Highly efficient synthesis of the chiral ACE inhibitor intermediate (R)-2-hydroxy-4-phenylbutyrate ethyl ester via engineered bi-enzyme cascade systems

Abstract

(R)-2-Hydroxy-4-phenylbutyric acid ethyl ester ((R)-HPBE) represents a crucial chiral intermediate in the synthesis of angiotensin-converting enzyme (ACE) inhibitors. Its preparation entails an asymmetrical reduction of ethyl 2-oxo-4-phenylbutyrate (OPBE) with high selectivity by carbonyl reductase, a process that necessitates the regeneration of the cofactor as a pivotal aspect. The carbonyl reductase gene (CpCR) in Candida parapsilosis ATCC 7330 was successfully cloned in our laboratory. A series of recombinant engineering bacteria were constructed based on the cloned CpCR gene. These included E. coli BL21-pETDuet-1-CpCR, E. coli BL21-pET28a-CpCR and E. coli BL21-pACYCDuet-1-CpCR, which expressed the CpCR monoenzyme. To address the issue of cofactor regeneration, glucose dehydrogenase (GDH) was incorporated into the reaction system to construct a bi-enzyme cascade system, which included three co-expression recombinant engineering bacteria (E. coli BL21-pETDuet-1-CpCR/pACYCDuet-1-GDH, The following recombinant engineering bacteria were constructed: E. coli BL21-pETDuet-1-CpCR-GDH and BL21-pETDuet-1-GDH-CpCR, as well as E. coli BL21-pETDuet-1-CpCR-L-GDH and E. coli BL21-pETDuet-1-GDH-L-CpCR, which were created through fusion expression.
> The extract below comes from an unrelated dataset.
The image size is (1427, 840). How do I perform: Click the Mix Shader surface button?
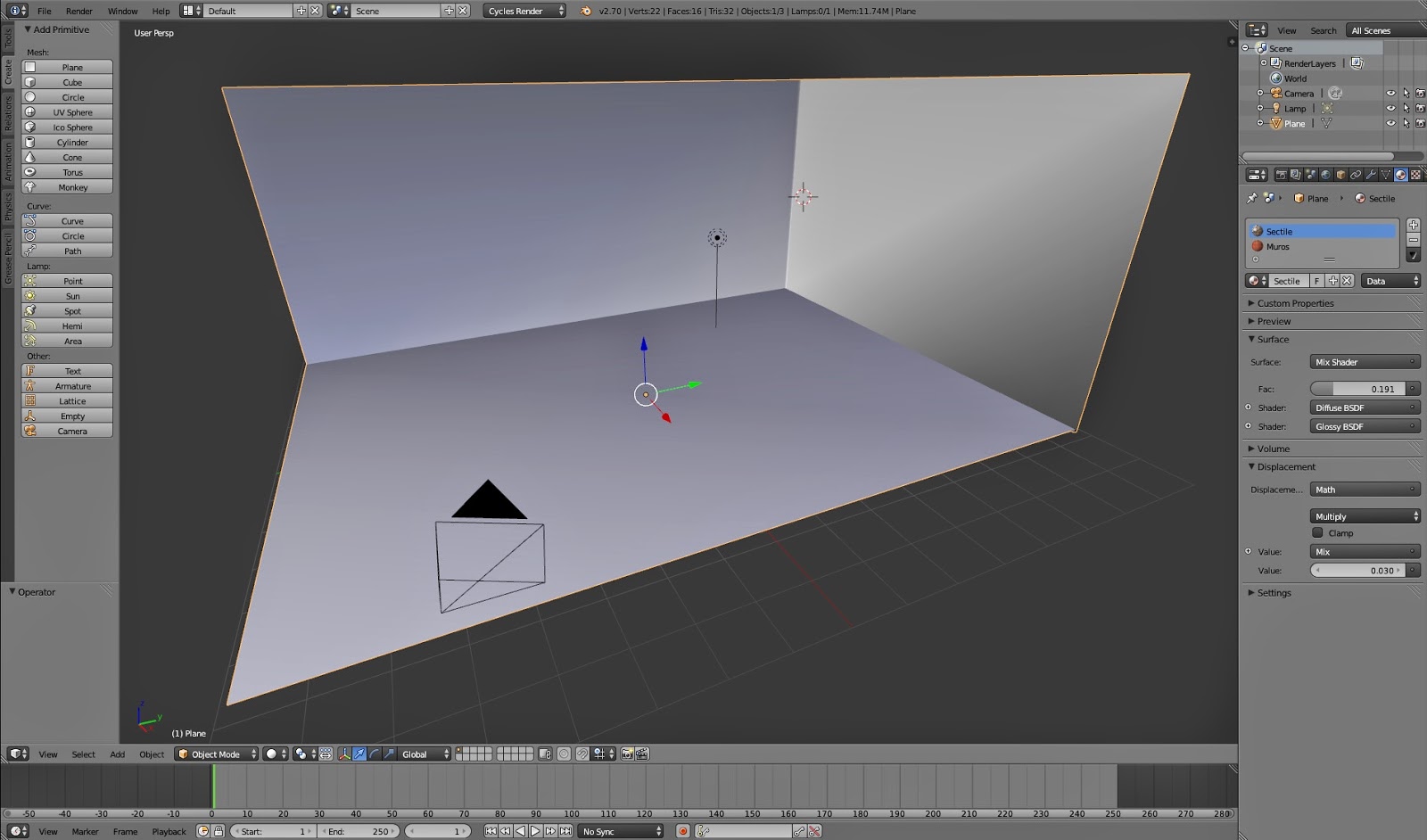1364,362
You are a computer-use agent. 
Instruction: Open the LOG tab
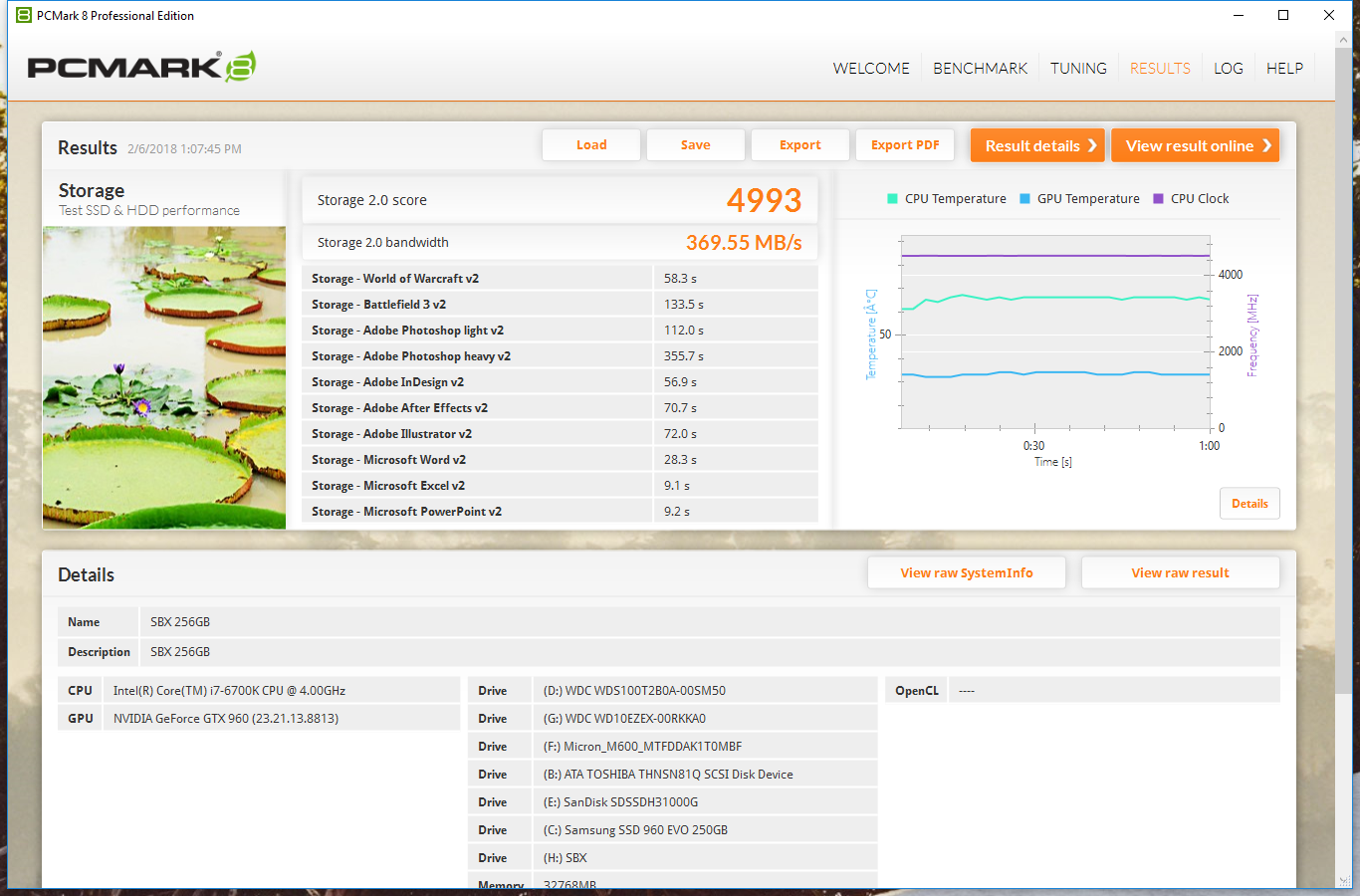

Subsequent studies demonstrated that the fusion-expressed bi-enzyme cascade recombinant engineering bacteria E. coli BL21-pETDuet-1-GDH-L-CpCR exhibited superior carbonyl reductase activity compared to CpCR single-enzyme recombinant engineering bacteria and bi-enzyme co-expression recombinant engineering bacteria. This was evidenced by a 3-fold increase in substrate processing capacity at a reaction temperature of 30 ℃and a reaction time of 24 h. With a substrate loading of 30 mM OPBE, (R)-HPBE was achieved in 92.1% conversion with an enantiomeric excess value of 99.9%.